DATA IN THIS EXERCISE:
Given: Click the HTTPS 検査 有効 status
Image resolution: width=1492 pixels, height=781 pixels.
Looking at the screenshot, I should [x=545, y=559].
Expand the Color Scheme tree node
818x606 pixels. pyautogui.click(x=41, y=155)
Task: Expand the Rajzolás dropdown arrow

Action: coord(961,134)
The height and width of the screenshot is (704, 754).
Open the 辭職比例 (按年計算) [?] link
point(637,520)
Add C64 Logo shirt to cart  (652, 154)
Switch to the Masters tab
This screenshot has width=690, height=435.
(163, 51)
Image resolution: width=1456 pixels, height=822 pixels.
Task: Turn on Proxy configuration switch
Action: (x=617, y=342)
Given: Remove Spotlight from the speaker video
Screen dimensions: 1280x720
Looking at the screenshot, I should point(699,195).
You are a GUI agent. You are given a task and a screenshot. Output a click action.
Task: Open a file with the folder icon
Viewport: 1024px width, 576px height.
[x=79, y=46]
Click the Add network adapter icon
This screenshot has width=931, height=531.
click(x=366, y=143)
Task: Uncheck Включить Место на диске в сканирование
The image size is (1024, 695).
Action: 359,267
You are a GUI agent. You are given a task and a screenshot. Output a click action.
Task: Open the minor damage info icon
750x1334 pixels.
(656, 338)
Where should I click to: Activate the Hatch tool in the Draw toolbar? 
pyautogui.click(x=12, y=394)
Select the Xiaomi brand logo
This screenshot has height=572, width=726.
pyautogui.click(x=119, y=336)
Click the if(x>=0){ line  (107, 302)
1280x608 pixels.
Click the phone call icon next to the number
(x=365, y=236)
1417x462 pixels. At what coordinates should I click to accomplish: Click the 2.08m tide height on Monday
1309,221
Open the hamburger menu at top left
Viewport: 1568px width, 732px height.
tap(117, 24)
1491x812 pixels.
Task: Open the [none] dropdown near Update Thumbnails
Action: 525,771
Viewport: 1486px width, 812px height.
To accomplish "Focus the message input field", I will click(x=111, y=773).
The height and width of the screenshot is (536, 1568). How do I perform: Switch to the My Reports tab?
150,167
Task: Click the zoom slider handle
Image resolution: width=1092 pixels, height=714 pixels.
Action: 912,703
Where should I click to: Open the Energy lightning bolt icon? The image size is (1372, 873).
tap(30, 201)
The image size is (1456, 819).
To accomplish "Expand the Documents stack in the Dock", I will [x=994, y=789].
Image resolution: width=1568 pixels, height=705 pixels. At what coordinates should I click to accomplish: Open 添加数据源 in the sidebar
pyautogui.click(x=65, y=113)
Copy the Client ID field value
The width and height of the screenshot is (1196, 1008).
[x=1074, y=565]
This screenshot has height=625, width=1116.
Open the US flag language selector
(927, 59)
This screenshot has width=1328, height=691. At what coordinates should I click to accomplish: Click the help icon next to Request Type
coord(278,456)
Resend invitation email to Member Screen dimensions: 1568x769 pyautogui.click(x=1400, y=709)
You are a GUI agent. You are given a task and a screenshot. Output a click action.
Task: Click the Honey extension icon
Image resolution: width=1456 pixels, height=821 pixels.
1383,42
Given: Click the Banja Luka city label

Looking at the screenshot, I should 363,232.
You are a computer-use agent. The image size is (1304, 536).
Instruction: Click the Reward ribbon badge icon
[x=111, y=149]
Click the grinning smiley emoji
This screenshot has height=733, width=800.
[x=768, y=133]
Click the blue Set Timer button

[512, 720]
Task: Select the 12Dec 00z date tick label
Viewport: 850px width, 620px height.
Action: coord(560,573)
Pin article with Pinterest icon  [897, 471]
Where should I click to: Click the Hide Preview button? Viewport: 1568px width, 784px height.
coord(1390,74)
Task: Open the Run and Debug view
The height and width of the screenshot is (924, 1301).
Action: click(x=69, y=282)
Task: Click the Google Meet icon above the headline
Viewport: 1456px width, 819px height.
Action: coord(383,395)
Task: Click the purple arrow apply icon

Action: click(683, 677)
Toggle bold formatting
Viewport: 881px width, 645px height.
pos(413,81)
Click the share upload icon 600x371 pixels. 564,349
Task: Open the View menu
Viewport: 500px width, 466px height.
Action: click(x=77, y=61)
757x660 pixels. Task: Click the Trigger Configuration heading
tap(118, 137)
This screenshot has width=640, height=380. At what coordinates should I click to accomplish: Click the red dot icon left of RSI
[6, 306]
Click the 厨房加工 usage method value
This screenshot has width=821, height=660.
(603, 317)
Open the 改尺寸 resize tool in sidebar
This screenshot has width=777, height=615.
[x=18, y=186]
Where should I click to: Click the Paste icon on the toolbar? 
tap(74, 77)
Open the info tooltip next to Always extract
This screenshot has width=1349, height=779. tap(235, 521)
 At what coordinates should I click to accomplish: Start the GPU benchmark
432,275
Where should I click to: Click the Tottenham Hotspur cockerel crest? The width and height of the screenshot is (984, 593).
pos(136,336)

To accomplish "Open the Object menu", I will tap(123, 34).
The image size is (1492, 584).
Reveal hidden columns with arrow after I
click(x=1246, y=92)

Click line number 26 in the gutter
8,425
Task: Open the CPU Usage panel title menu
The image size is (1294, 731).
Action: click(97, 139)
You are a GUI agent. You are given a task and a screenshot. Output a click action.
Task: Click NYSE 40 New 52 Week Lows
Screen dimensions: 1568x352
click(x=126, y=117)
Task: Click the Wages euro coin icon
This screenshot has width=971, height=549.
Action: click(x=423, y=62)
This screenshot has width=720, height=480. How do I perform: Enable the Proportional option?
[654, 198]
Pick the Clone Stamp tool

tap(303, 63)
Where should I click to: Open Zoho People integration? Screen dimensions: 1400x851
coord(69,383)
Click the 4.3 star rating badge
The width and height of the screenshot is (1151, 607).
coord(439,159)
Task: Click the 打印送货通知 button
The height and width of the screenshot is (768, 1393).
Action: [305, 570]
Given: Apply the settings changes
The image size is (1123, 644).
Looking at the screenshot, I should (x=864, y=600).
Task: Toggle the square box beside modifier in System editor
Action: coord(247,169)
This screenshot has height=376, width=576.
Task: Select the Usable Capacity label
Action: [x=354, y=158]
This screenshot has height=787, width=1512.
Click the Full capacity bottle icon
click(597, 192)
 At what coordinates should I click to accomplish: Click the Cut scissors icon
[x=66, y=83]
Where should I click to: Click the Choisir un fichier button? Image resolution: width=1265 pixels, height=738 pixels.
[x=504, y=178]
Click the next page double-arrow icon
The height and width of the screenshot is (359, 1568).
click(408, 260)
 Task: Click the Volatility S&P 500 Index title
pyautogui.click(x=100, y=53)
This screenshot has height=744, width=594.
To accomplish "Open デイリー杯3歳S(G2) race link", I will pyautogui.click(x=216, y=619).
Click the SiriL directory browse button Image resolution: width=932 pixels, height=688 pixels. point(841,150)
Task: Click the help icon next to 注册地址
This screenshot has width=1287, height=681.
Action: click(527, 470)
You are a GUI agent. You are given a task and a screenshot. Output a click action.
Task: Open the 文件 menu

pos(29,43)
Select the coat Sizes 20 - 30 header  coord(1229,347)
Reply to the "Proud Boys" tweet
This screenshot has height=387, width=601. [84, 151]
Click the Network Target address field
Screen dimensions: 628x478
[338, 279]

GIVEN TASK:
Transcribe all the rows above verbatim, keeping every line's wording, numbers, and order unchanged.

SOLUTION FOR THIS PROBLEM:
Given: Click the HTTPS 検査 有効 status
Image resolution: width=1492 pixels, height=781 pixels.
Looking at the screenshot, I should [x=545, y=559].
Expand the Color Scheme tree node
818x606 pixels. pyautogui.click(x=41, y=155)
Task: Expand the Rajzolás dropdown arrow

Action: coord(961,134)
The height and width of the screenshot is (704, 754).
Open the 辭職比例 (按年計算) [?] link
point(637,520)
Add C64 Logo shirt to cart  (652, 154)
Switch to the Masters tab
This screenshot has width=690, height=435.
(163, 51)
Image resolution: width=1456 pixels, height=822 pixels.
Task: Turn on Proxy configuration switch
Action: (x=617, y=342)
Given: Remove Spotlight from the speaker video
Screen dimensions: 1280x720
Looking at the screenshot, I should point(699,195).
You are a GUI agent. You are given a task and a screenshot. Output a click action.
Task: Open a file with the folder icon
Viewport: 1024px width, 576px height.
[x=79, y=46]
Click the Add network adapter icon
This screenshot has width=931, height=531.
click(x=366, y=143)
Task: Uncheck Включить Место на диске в сканирование
The image size is (1024, 695).
Action: 359,267
You are a GUI agent. You are given a task and a screenshot. Output a click action.
Task: Open the minor damage info icon
750x1334 pixels.
(656, 338)
Where should I click to: Activate the Hatch tool in the Draw toolbar? 
pyautogui.click(x=12, y=394)
Select the Xiaomi brand logo
This screenshot has height=572, width=726.
pyautogui.click(x=119, y=336)
Click the if(x>=0){ line  (107, 302)
1280x608 pixels.
Click the phone call icon next to the number
(x=365, y=236)
1417x462 pixels. At what coordinates should I click to accomplish: Click the 2.08m tide height on Monday
1309,221
Open the hamburger menu at top left
Viewport: 1568px width, 732px height.
tap(117, 24)
1491x812 pixels.
Task: Open the [none] dropdown near Update Thumbnails
Action: 525,771
Viewport: 1486px width, 812px height.
To accomplish "Focus the message input field", I will click(x=111, y=773).
The height and width of the screenshot is (536, 1568). How do I perform: Switch to the My Reports tab?
150,167
Task: Click the zoom slider handle
Image resolution: width=1092 pixels, height=714 pixels.
Action: 912,703
Where should I click to: Open the Energy lightning bolt icon? The image size is (1372, 873).
tap(30, 201)
The image size is (1456, 819).
To accomplish "Expand the Documents stack in the Dock", I will [x=994, y=789].
Image resolution: width=1568 pixels, height=705 pixels. At what coordinates should I click to accomplish: Open 添加数据源 in the sidebar
pyautogui.click(x=65, y=113)
Copy the Client ID field value
The width and height of the screenshot is (1196, 1008).
[x=1074, y=565]
This screenshot has height=625, width=1116.
Open the US flag language selector
(927, 59)
This screenshot has width=1328, height=691. At what coordinates should I click to accomplish: Click the help icon next to Request Type
coord(278,456)
Resend invitation email to Member Screen dimensions: 1568x769 pyautogui.click(x=1400, y=709)
You are a GUI agent. You are given a task and a screenshot. Output a click action.
Task: Click the Honey extension icon
Image resolution: width=1456 pixels, height=821 pixels.
1383,42
Given: Click the Banja Luka city label

Looking at the screenshot, I should 363,232.
You are a computer-use agent. The image size is (1304, 536).
Instruction: Click the Reward ribbon badge icon
[x=111, y=149]
Click the grinning smiley emoji
This screenshot has height=733, width=800.
[x=768, y=133]
Click the blue Set Timer button

[512, 720]
Task: Select the 12Dec 00z date tick label
Viewport: 850px width, 620px height.
Action: coord(560,573)
Pin article with Pinterest icon  [897, 471]
Where should I click to: Click the Hide Preview button? Viewport: 1568px width, 784px height.
coord(1390,74)
Task: Open the Run and Debug view
The height and width of the screenshot is (924, 1301).
Action: click(x=69, y=282)
Task: Click the Google Meet icon above the headline
Viewport: 1456px width, 819px height.
Action: coord(383,395)
Task: Click the purple arrow apply icon

Action: click(683, 677)
Toggle bold formatting
Viewport: 881px width, 645px height.
pos(413,81)
Click the share upload icon 600x371 pixels. 564,349
Task: Open the View menu
Viewport: 500px width, 466px height.
Action: click(x=77, y=61)
757x660 pixels. Task: Click the Trigger Configuration heading
tap(118, 137)
This screenshot has width=640, height=380. At what coordinates should I click to accomplish: Click the red dot icon left of RSI
[6, 306]
Click the 厨房加工 usage method value
This screenshot has width=821, height=660.
(603, 317)
Open the 改尺寸 resize tool in sidebar
This screenshot has width=777, height=615.
[x=18, y=186]
Where should I click to: Click the Paste icon on the toolbar? 
tap(74, 77)
Open the info tooltip next to Always extract
This screenshot has width=1349, height=779. tap(235, 521)
 At what coordinates should I click to accomplish: Start the GPU benchmark
432,275
Where should I click to: Click the Tottenham Hotspur cockerel crest? The width and height of the screenshot is (984, 593).
pos(136,336)

To accomplish "Open the Object menu", I will tap(123, 34).
The image size is (1492, 584).
Reveal hidden columns with arrow after I
click(x=1246, y=92)

Click line number 26 in the gutter
8,425
Task: Open the CPU Usage panel title menu
The image size is (1294, 731).
Action: click(97, 139)
You are a GUI agent. You are given a task and a screenshot. Output a click action.
Task: Click NYSE 40 New 52 Week Lows
Screen dimensions: 1568x352
click(x=126, y=117)
Task: Click the Wages euro coin icon
This screenshot has width=971, height=549.
Action: click(x=423, y=62)
This screenshot has width=720, height=480. How do I perform: Enable the Proportional option?
[654, 198]
Pick the Clone Stamp tool

tap(303, 63)
Where should I click to: Open Zoho People integration? Screen dimensions: 1400x851
coord(69,383)
Click the 4.3 star rating badge
The width and height of the screenshot is (1151, 607).
coord(439,159)
Task: Click the 打印送货通知 button
The height and width of the screenshot is (768, 1393).
Action: [305, 570]
Given: Apply the settings changes
The image size is (1123, 644).
Looking at the screenshot, I should (x=864, y=600).
Task: Toggle the square box beside modifier in System editor
Action: coord(247,169)
This screenshot has height=376, width=576.
Task: Select the Usable Capacity label
Action: [x=354, y=158]
This screenshot has height=787, width=1512.
Click the Full capacity bottle icon
click(597, 192)
 At what coordinates should I click to accomplish: Click the Cut scissors icon
[x=66, y=83]
Where should I click to: Click the Choisir un fichier button? Image resolution: width=1265 pixels, height=738 pixels.
[x=504, y=178]
Click the next page double-arrow icon
The height and width of the screenshot is (359, 1568).
click(408, 260)
 Task: Click the Volatility S&P 500 Index title
pyautogui.click(x=100, y=53)
This screenshot has height=744, width=594.
To accomplish "Open デイリー杯3歳S(G2) race link", I will pyautogui.click(x=216, y=619).
Click the SiriL directory browse button Image resolution: width=932 pixels, height=688 pixels. point(841,150)
Task: Click the help icon next to 注册地址
This screenshot has width=1287, height=681.
Action: click(527, 470)
You are a GUI agent. You are given a task and a screenshot. Output a click action.
Task: Open the 文件 menu

pos(29,43)
Select the coat Sizes 20 - 30 header  coord(1229,347)
Reply to the "Proud Boys" tweet
This screenshot has height=387, width=601. [84, 151]
Click the Network Target address field
Screen dimensions: 628x478
[338, 279]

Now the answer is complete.